2. Barbe Bleue dans le conte de Charles Perrault est un riche gentilhomme qui ne parvient pas à trouver d'épouse à cause de sa barbe bleue qui le rend repoussant auprès des femmes. Un mystère subsiste cependant autour de la disparition de ses six épouses précédentes. Lorsqu'il finit par trouver une jeune femme qui accepte de le suivre dans son château, il lui confie une clé menant à son cabinet secret, mais lui défend de s'y rendre. Malgré ses mises en garde, elle y pénètre et découvre les cadavres des six épouses. Le psychanalyste Brunot Bettelheim note des origines scandinaves ou russes dans la genèse du personnage de Barbe Bleue. Il faut noter que les frères Grimm ont écrit une histoire similaire avec un récit appelé L'oiseau d'Ourdi. Dans le récit de Perrault comme dans celui des Grimm, une symbolique sexuelle évidente est mise en place (la clef, symbole du sexe masculin; et l'oeuf, symbole féminin), ce qui confirme bien la double-lecture sexuelle que l'on peut faire du film d'Ernst Lubitsch.
17/08/2020 : Et Dieu... créa la femme de Roger Vadim (1956).
Cela faisait des années déjà que j'avais le dvd chez moi et à priori rien ne m'empêchait de voir ce film. Et pourtant, je remettais toujours au lendemain le moment de le découvrir. À tort!
Et oui, je ne sais vraiment pourquoi, j'avais des à priori. Peut-être (sûrement) parce que jusqu'alors, je ne comprenais pas la raison pour laquelle tout le monde s'extasiait devant Brigitte Bardot.
Maintenant j'ai compris. Bardot c'est cette insouciance, c'est cette fougue et c'est évidemment cette sensualité qui sont omniprésentes dans ce film. Dès sa première apparition - qui se fait par un plan sur ses pieds -, on n'a d'yeux que pour elle.
Il y a sa chevelure blonde, sa garde robe aussi, sa peau bronzée... (j'ai particulièrement aimé sa robe de mariée je dois l'avouer haha).
Et puis on n'oublie pas non plus Jean-Louis Trintignant, qui même si son rôle ne le met pas forcément en valeur, prouve qu'il a un charisme évident.
Enfin, il y a la photographie d'Armand Thirard avec ces couleurs vives et la musique écrite par Paul Misraki qui participent à la joie procurée par Et Dieu... créa la femme.
J'ai adoré!
Anecdotes :
1. 21 ans après Et Dieu... créa la femme, Roger Vadim réalisa lui-même le remake américain du film. Le film portait le même nom, mais l'histoire était un peu différente. Au casting, on trouvait notamment Rebecca De Mornay et Frank Langella.
2. La "Bardot mania" que suscita le film fut d'abord un phénomène américain avant d'être français. Passé relativement inaperçu malgré quelques manifestations vertueuses, les violentes tentatives d'interdiction outre-Atlantique attirèrent la curiosité du public américain qui en fit un véritable succès. Les instances catholiques de Lake Placid tentèrent notamment d'acheter tous les billets du cinéma exploitant et menacèrent d'excommunication quiconque verrait le film. Comme une bombe à retardement, le phénomène BB débarqua ensuite en France.

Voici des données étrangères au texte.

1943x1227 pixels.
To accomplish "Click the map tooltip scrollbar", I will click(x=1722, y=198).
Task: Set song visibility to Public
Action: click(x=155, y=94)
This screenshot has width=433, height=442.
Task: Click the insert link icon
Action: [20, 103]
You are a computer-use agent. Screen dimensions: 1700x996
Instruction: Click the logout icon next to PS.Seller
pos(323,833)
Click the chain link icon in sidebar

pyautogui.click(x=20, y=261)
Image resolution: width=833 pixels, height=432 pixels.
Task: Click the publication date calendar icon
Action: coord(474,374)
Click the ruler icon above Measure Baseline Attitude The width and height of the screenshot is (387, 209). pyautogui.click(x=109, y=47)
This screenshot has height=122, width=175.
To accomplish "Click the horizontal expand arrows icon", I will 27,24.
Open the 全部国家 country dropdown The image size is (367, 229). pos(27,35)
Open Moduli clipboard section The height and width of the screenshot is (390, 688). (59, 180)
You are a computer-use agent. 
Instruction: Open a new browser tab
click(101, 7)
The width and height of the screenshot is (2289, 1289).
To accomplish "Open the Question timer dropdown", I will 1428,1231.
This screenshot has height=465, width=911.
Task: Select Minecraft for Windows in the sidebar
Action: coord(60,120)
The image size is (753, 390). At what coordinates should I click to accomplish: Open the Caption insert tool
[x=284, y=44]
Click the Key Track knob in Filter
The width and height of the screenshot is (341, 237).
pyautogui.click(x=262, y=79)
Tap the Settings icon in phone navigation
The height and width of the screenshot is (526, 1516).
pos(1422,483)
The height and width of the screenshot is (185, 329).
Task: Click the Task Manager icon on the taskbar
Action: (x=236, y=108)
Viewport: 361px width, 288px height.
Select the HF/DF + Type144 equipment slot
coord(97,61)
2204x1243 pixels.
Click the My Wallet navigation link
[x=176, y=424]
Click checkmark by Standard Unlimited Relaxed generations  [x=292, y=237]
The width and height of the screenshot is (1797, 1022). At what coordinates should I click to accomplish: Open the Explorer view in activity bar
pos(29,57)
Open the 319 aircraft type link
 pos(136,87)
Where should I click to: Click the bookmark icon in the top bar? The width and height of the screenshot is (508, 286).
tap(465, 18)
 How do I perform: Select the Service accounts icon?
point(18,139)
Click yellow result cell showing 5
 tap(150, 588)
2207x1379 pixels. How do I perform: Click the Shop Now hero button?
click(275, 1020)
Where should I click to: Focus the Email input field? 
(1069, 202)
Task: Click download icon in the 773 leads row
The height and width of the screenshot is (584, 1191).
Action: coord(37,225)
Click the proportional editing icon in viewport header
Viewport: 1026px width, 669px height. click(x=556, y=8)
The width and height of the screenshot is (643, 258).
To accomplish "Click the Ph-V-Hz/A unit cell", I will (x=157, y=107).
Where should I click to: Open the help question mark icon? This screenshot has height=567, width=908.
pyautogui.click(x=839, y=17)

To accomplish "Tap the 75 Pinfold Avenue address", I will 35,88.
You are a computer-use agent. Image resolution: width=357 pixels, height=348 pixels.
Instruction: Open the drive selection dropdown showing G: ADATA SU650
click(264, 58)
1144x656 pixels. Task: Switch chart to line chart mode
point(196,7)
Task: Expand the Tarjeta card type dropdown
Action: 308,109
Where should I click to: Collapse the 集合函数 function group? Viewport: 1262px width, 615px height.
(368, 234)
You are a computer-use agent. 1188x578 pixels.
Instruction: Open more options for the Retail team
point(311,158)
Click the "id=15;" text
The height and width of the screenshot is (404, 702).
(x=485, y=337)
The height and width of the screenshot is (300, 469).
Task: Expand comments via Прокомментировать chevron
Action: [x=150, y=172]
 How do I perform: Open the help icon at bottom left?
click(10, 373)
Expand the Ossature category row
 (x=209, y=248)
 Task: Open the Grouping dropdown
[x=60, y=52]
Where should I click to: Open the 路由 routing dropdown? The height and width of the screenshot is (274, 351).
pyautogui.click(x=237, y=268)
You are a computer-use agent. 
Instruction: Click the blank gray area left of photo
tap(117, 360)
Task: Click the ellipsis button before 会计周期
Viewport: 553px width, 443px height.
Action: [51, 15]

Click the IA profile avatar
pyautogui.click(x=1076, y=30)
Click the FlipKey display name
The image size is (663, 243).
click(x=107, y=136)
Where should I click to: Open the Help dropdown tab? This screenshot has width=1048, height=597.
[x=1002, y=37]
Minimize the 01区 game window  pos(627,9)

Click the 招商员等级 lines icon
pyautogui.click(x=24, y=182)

Voici donc pour mes cinq coups de coeur cinématographiques. J'espère que cela vous a plu et vous souhaite à tous un merveilleux samedi!
J'ai bien envie de voir Eva en Août et Just Kids grâce à ton article :) J'avais adoré Et Dieu créa la femme, je suis contente qu'il t'ait plu ♥
RépondreSupprimerRavie que ces deux films te donnent envie!